As was shown in Etzler v. State, 143 Tex.Cr.R. 327, 158 S.W.2d 495, the requisite, ". . . `[F]ear' in this connection does not mean a panic of fright to the extent of losing one's senses or control. The party robbed may not be `scared' to the extent that he is hysterical. . . ." Further, as was shown in Lyles v. State, 10 Md.App. 265, 269 A.2d 178, at 179:

". . . We said in Williams v. State, 4 Md.App. 643, 647, 244 A.2d 619, that any attempt to apply the least force to the person of another constitutes an assault. The attempt is made whenever there is any action or conduct reasonably tending to create the apprehension in another that the person engaged therein is about to apply such force to him. It is sufficient that there is an apparent intention to inflict a battery and an apparent ability to carry out such intention. It is not necessary that there should be a specific purpose to do a particular injury; general malevolence or recklessness is sufficient.. . ."

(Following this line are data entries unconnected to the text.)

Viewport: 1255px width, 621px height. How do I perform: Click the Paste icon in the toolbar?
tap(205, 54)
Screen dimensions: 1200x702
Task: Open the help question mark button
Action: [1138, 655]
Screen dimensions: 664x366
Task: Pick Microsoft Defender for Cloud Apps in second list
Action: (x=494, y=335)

Similarly, in construing the Kentucky statute, the Court of Appeals of Kentucky, in Adams v. Commonwealth, Ky., 264 S.W.2d 283, at 285, stated:

". . . [T]hat the statute described only one offense, namely, assault with intent to rob, which could be committed in two different ways: (a) by the use of an offensive weapon or instrument, and (b) by threatening the victim in a forcible and violent manner, regardless of whether a weapon is used. This construction of the statute has been reaffirmed *902 in subsequent cases. Little v. Commonwealth, 246 Ky. 805, 56 S.W.2d 526; Terrill v. Commonwealth, 248 Ky. 613, 59 S.W.2d 564; Lanter v. Commonwealth, 268 Ky. 53, 103 S.W.2d 693."

Applying the above standards to the evidence in this case, we are clear to the conclusion that there was sufficient evidence to allow the matter to be presented to the trial jury. Root v. State, 247 Ala. 514, 25 So. 2d 182, and cases cited therein.

Therefore, the trial court correctly denied the appellant's motion to exclude the State's evidence and his motion for a new trial challenging the sufficiency of the evidence.

We have carefully reviewed the entire record in this cause, as we are required to do by Title 15, Section 389, Code of Alabama 1940 (Recompiled 1958), and find same to be free from error. The judgment of the trial court is due to be and the same is hereby


CATES, P. J., and ALMON and HARRIS, JJ., concur.